I do not dismount for crossings. When driving, I stop to allow mounted cyclists to cross. Similarly, I do not complain when a pub doesn’t have dry straw to accommodate my horse. Some laws make no sense, so there is no point obeying them. Sure, I will get arrested some day. But I will deal with that when it happens. In the meantime I fund lobbying to have that useless law repealed.

But I do have a bell on my bike so I can warn people that I am approaching them. How they react to my approach is not my problem. If they panic because they were woken from a daydream then I consider that a civic benefit. Not my problem to worry about, and maybe I saved them from running under a bus.

#145
GardeningGirl6:04 pm, 13 Feb 13

Grail said :

I do not dismount for crossings. When driving, I stop to allow mounted cyclists to cross. Similarly, I do not complain when a pub doesn’t have dry straw to accommodate my horse. Some laws make no sense, so there is no point obeying them. Sure, I will get arrested some day. But I will deal with that when it happens. In the meantime I fund lobbying to have that useless law repealed.

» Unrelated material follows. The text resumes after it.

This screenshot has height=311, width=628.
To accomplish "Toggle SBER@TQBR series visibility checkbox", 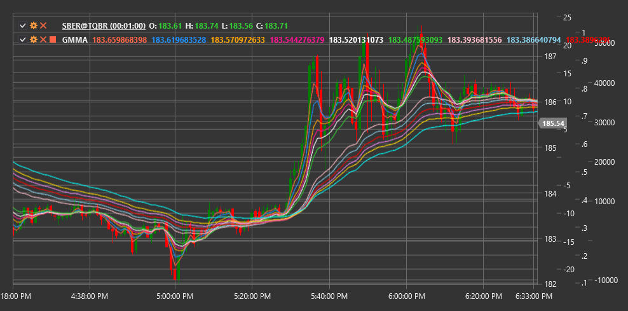I will [24, 25].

Does anyone know the purpose of the rule? If someone approaches at a speed and direction that ensures I have time to see them, and if they are not impeding anyone else’s use of the crossing, I really don’t care if they walk or ride or tango their way across. Is the dismount rule meant to simply slow them down?

#146
Jethro7:30 pm, 13 Feb 13
#147
Jim Jones7:47 pm, 13 Feb 13

Baldy said :

Otherwise come back with a rebuttle of my statements on the subject matter with opinions/facts of your own.

My ‘opinion’ is you’re full of sh1t. Your ‘opinion’ that cyclists are all crap and show a ‘shocking lack of respect’ is a load of horsesh1t.

You’ve not bothered with any facts, but I can safely say that it is a fact that some dude making sweeping (bollocks) generalisations about an incredibly diverse group of road users isn’t the sparkliest penny in the fountain and has nothing to offer in the way of intelligent debate.

That’s my ‘rebuttle’.

#148
TheDancingDjinn8:39 pm, 13 Feb 13

Jethro said :

This

You sir, are the best.

#149
Martlark8:42 pm, 13 Feb 13

Grail said :

I ride a bike. …
I do not dismount for crossings. When driving, I stop to allow mounted cyclists to cross. ….

I always get off and walk, slowly across, when cars are about.

#150
dungfungus8:55 pm, 13 Feb 13

Jethro said :

This

Well, sadly for Mr King he died alone at the bottom of a swimming pool. Appears he didn’t practice what he preached.